Gagal Faham “Allahu Akbar”

278

Pekik “Allahu Akbar” itu kini sudah menjadi trend meski masih berlaku di kalangan terbatas. Ia mengisi “mind” anggota kelompoknya untuk dijadikan “mainstream” khas kelompok itu sendiri.

Tak jarang, bentrok perkelahian, alih-alih disadari sebagai bentuk dosa yang mengharuskan “Astaghfirullah” menggema, malah menjadi kawah bergolak bagi pekik “Allahu Akbar” yang pada awalnya merupakan simbol eksistensi Allah yang Maha Mutlak lalu dengan serampangan dijadikan simbol eksistensi kelompok yang serba relatif.
Terjemah sederhana dari kalimat agung itu kita kenal sebagai “Allah Maha Besar”. Seberapa besarkah Ia? Kiai Mustofa Bisri ar-Rembangi berujar kita tidak bisa mengukur segala yang terselip didalamnya kata “Maha”. Untuk mendekatkan ke-Maha-an itu pada diri kita, kita diharuskan untuk ber-i’tiraf (usaha mengetahui) betapa tidak Maha-nya kita.
Saat “Allahu Akbar” digemakan maka pada saat itu diri kita harus tersadar betapa kecilnya segala potensi dalam diri bahkan untuk mengukur diri sendiri. “Allahu Akbar” seharusnya dijadikan simbol kerendahan hati, bukan simbol klaim atas kebenaran diri, apalagi simbol kesombongan untuk melakukan kerusakan disana sini.
“Allahu Akbar”saat diucapkan, seharusnya dapat memusnahkan segala amarah, membuat sirna caci-maki dan menghilangkan rasa benci. “Allah Maha Besar”, amarah kita kecil dan sirna, caci-maki kita tak pantas adanya, kebencian kita harus terasing sejauh-jauhnya.
Kondisi sebaliknya malah menjadi tontonan harian, seolah “Allahu Akbar” dalam versi beringas itu adalah tuntunan bagi umat Islam.
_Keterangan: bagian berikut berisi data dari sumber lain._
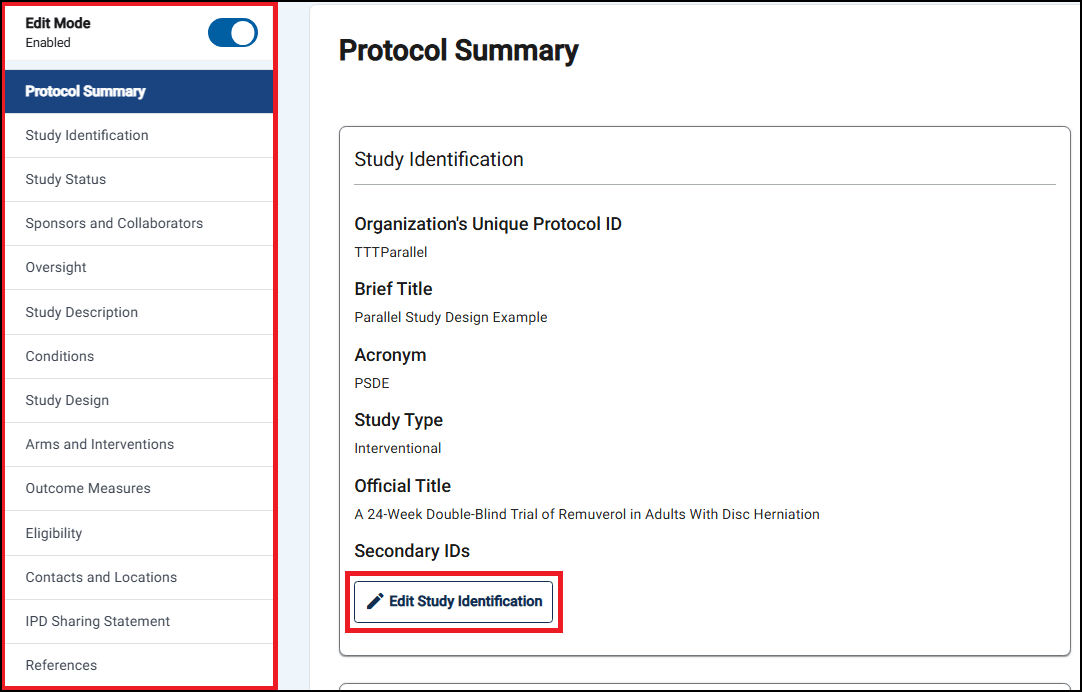Navigate to the Oversight section
The height and width of the screenshot is (692, 1082).
click(139, 268)
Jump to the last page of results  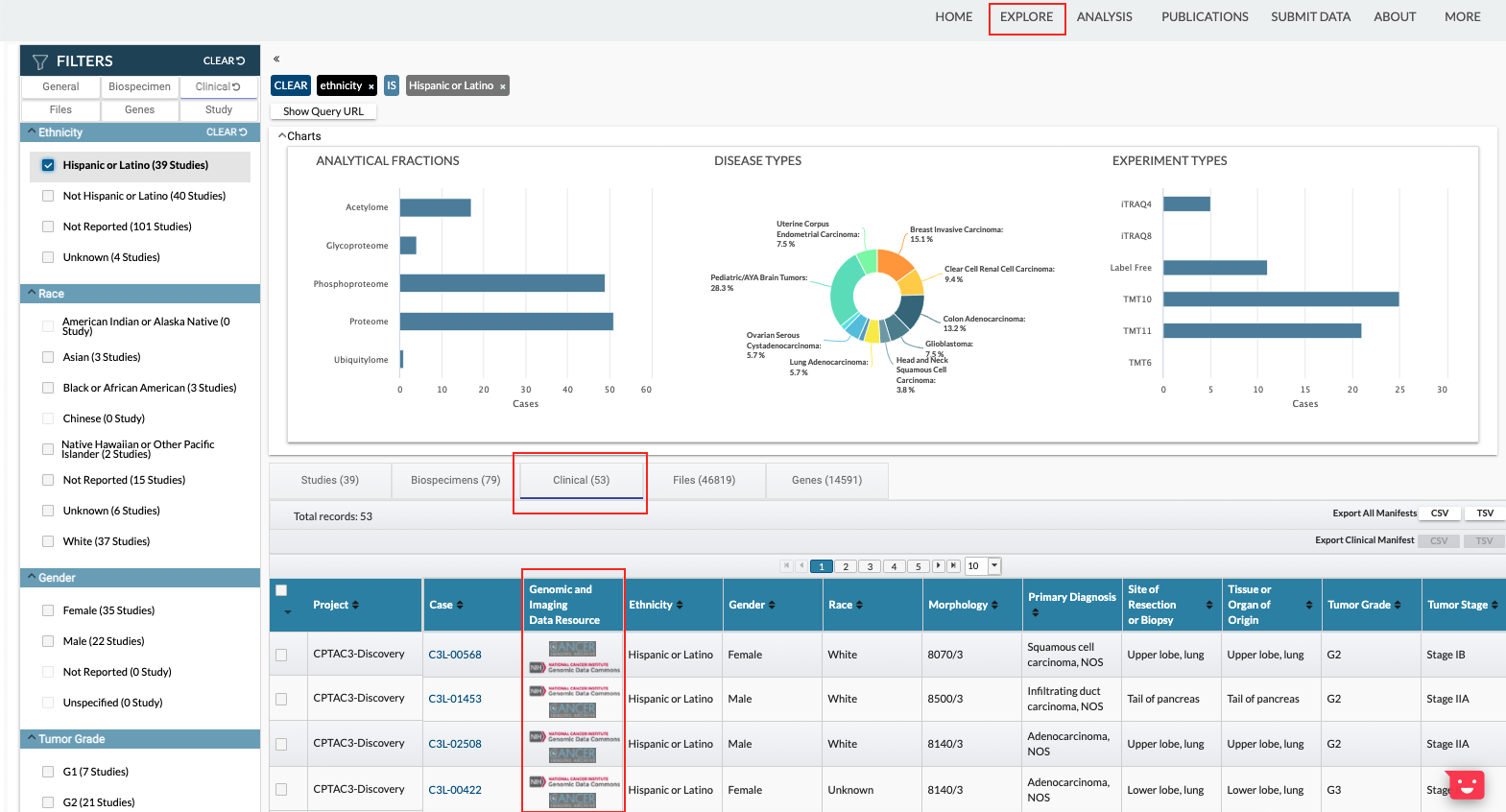(953, 566)
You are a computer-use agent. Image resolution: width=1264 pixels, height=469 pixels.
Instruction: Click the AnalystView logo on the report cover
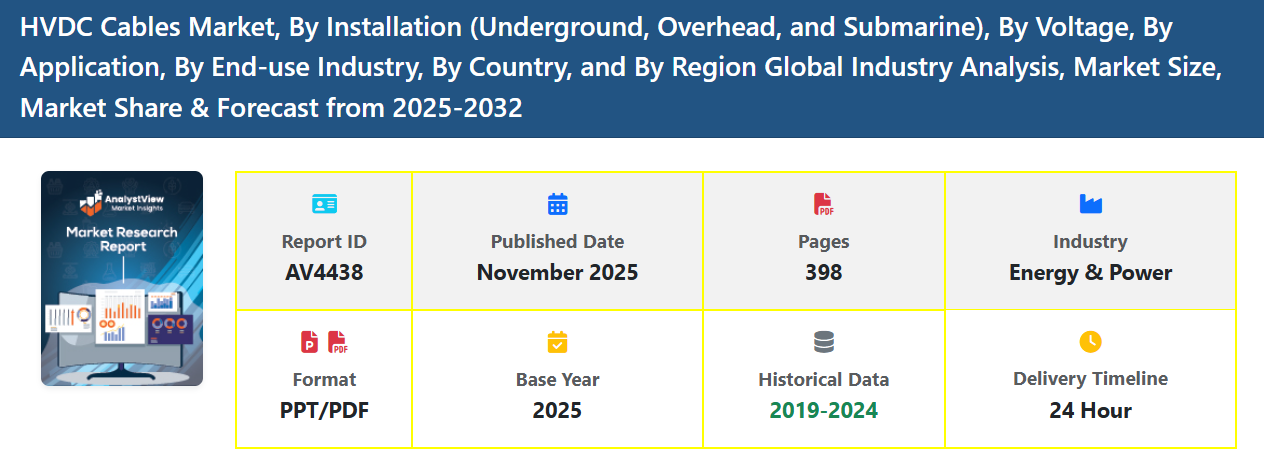(121, 202)
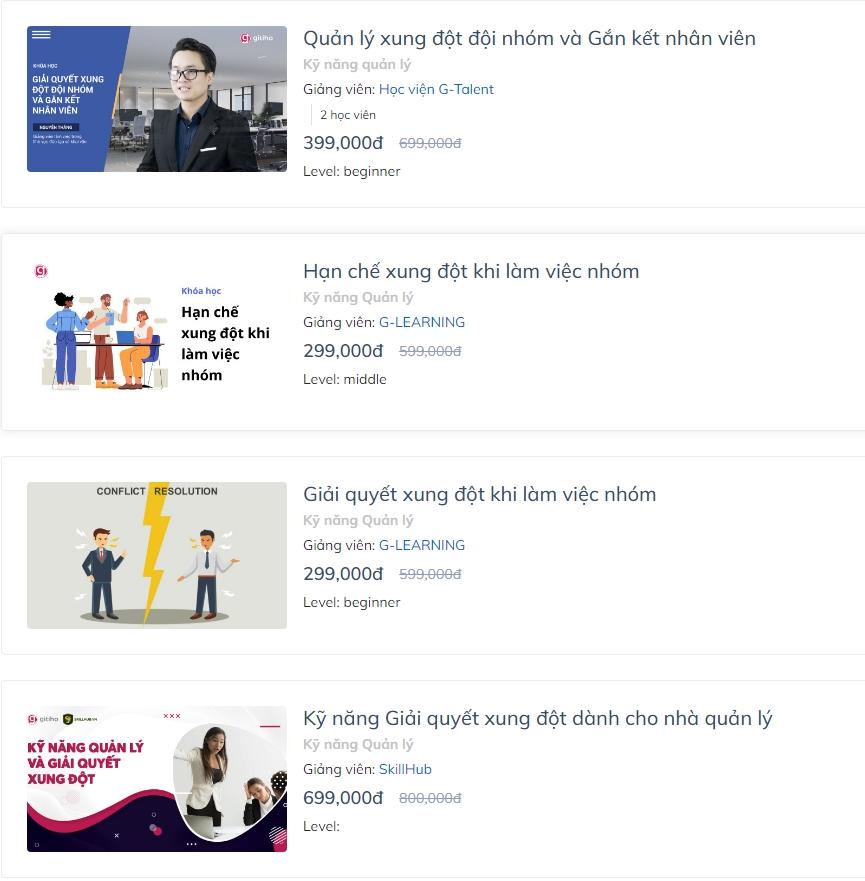Click the first course thumbnail with instructor photo
Viewport: 865px width, 881px height.
157,99
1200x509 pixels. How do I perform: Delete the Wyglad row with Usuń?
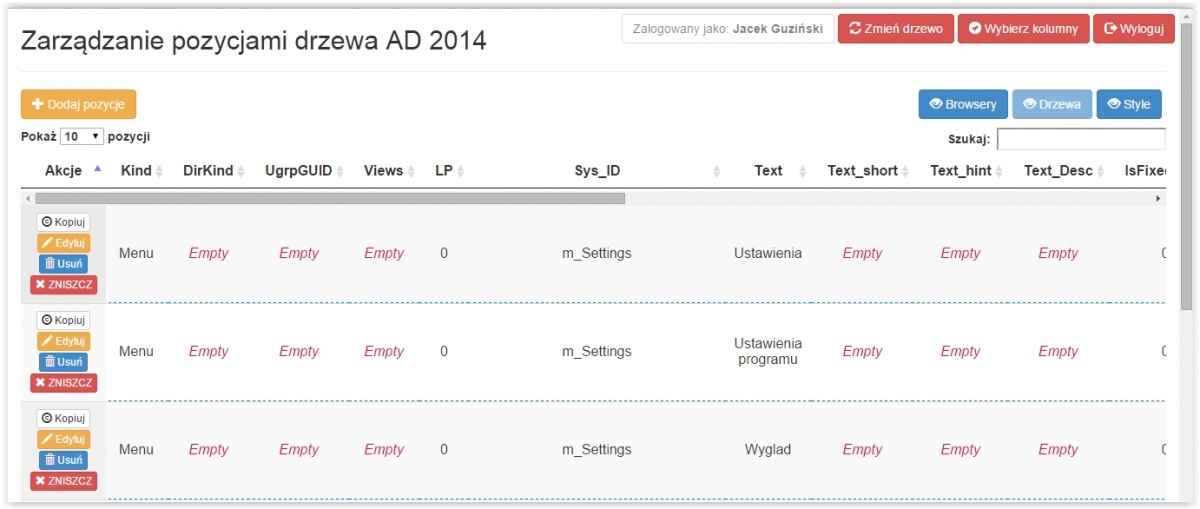pos(63,460)
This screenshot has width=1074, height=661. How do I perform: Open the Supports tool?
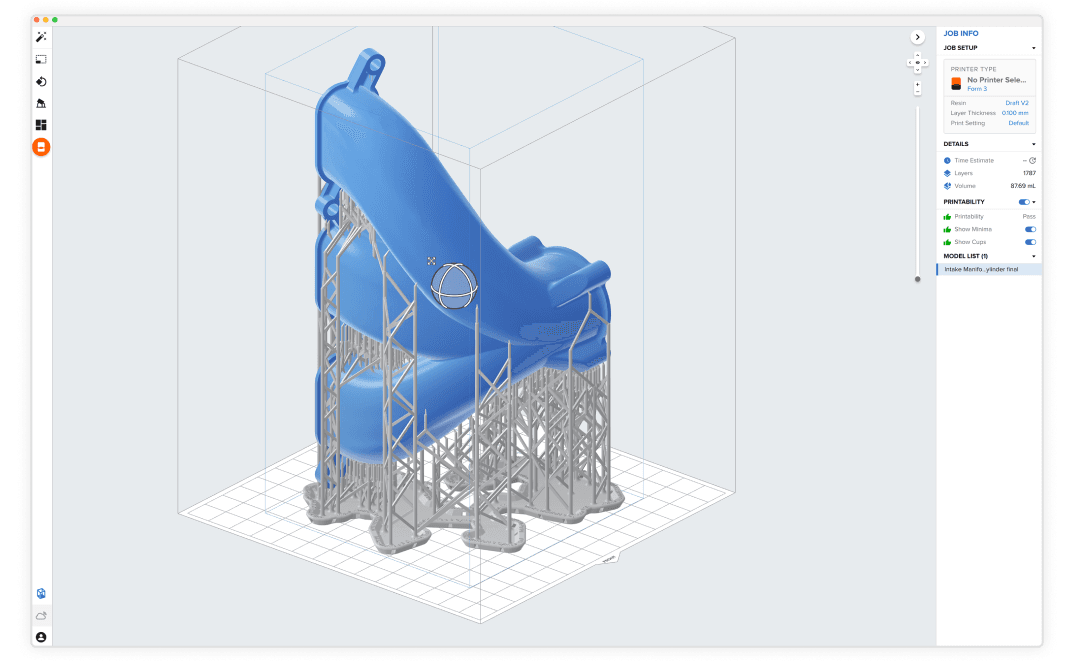coord(41,103)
Sayangnya, tontonan itu selalu berulang, sehingga menegaskan kekhawatiran kita, “Allahu Akbar” dalam keberingasan itu diterima sebagai kebenaran.
Penting kiranya, bagi setiap pengamal lapadz “Allahu Akbar”untuk menginsyafi makna dan substansi terdalam dari lapadz yang mereka ucapkan. Sehingga, benang merah dari lapadz yang terucap sebanyak 33 kali setiap habis shalat itu dapat tersambung dalam perilaku sosial yang menyejukan. Bukankah puncak keberagamaan itu adalah perilaku mencintai, pantaslah Habib sejati menjadi Pecinta Sejati. (Farid Farhan)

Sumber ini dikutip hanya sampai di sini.